• **Raw records**

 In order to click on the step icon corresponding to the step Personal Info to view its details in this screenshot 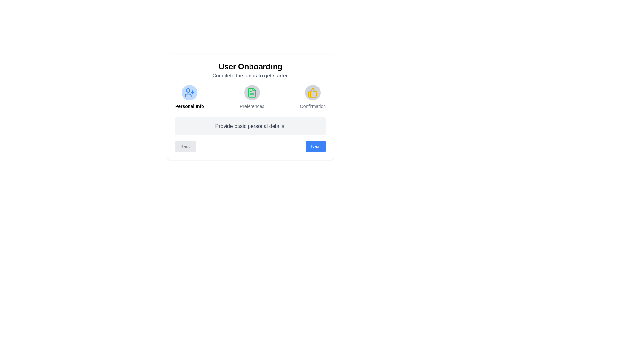, I will do `click(189, 92)`.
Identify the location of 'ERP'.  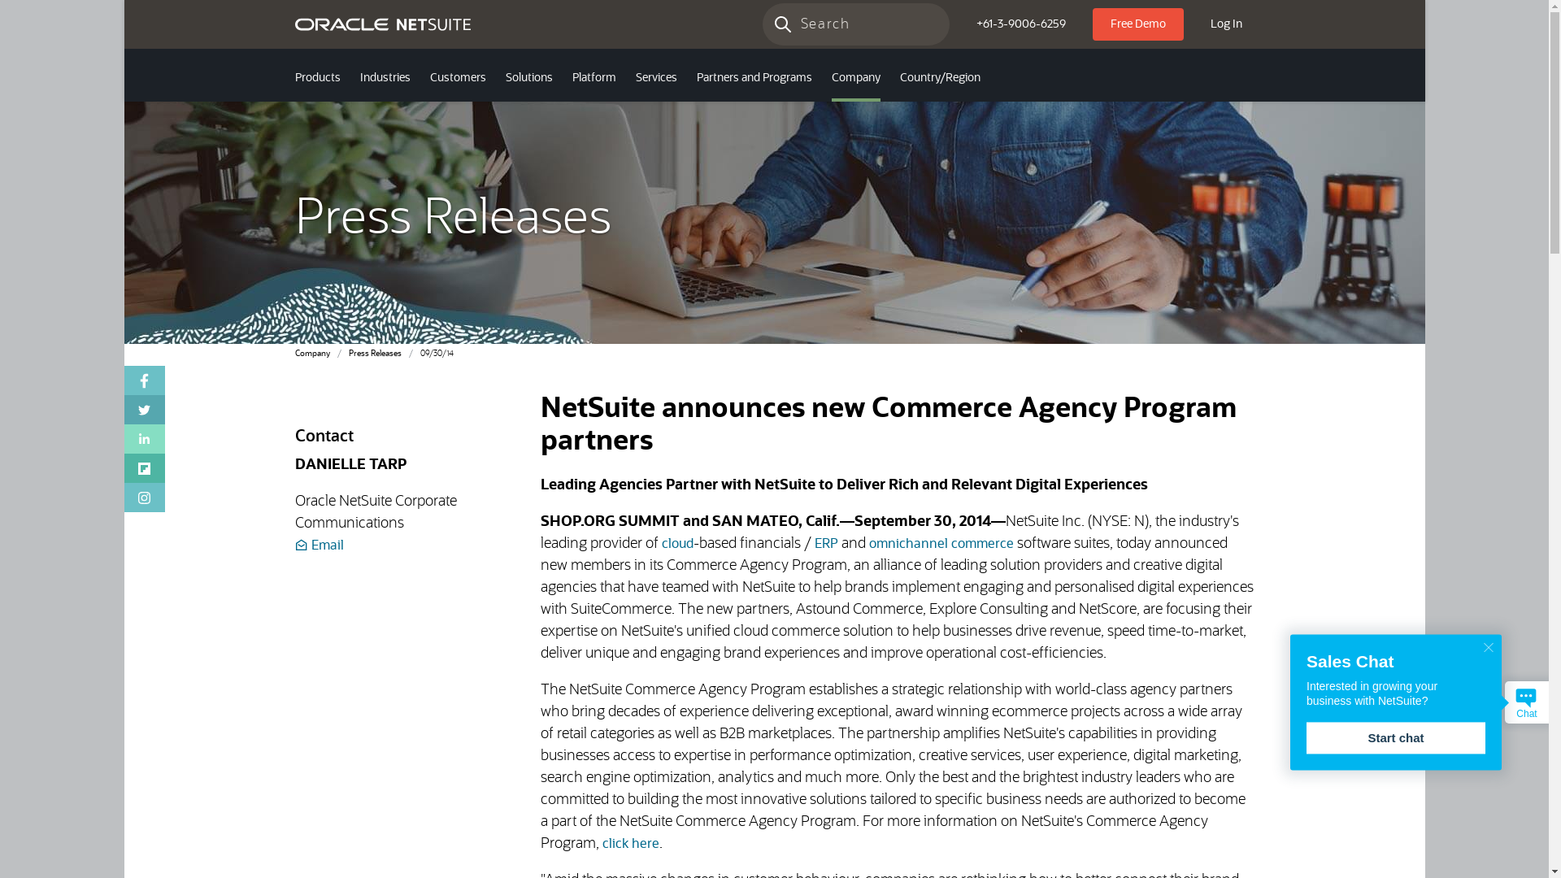
(826, 543).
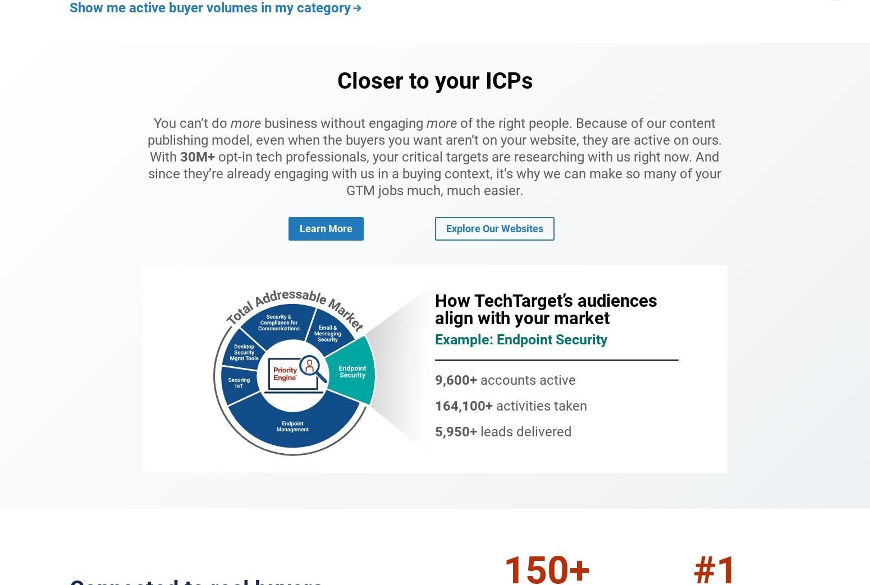 Image resolution: width=870 pixels, height=585 pixels. I want to click on '30M+', so click(197, 157).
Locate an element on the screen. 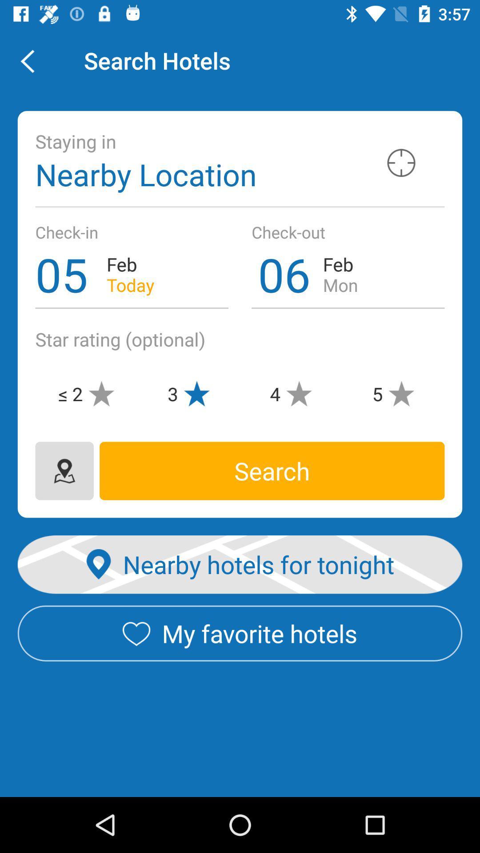 Image resolution: width=480 pixels, height=853 pixels. a map icon with a pinpoint on top of it when pressed leads to a map of the location is located at coordinates (64, 471).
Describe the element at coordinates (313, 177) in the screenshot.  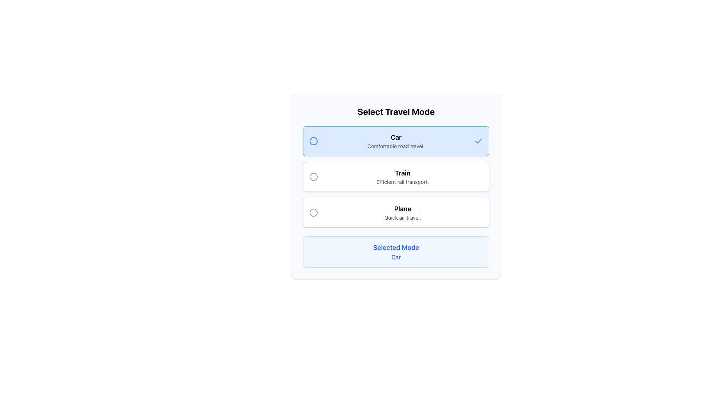
I see `the circular radio button for the 'Train' option, which is part of the second row in a vertical list` at that location.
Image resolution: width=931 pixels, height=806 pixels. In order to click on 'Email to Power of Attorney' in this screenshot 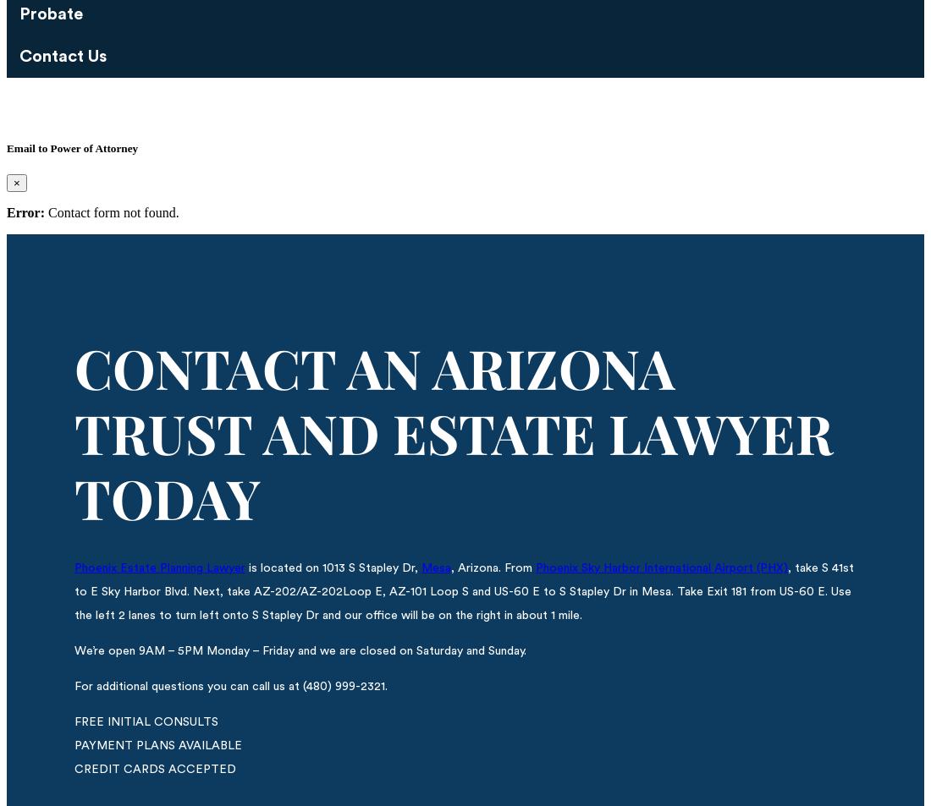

• **Job**
From the material above, give the part that opens with the line containing "Describe the element" and closes with the line containing "at that location." as a JSON list of strings, one string per line, skipping blank lines and leaving out the pictures.

• **Expected output**
[
  "Describe the element at coordinates (313, 177) in the screenshot.  ",
  "I see `the circular radio button for the 'Train' option, which is part of the second row in a vertical list` at that location."
]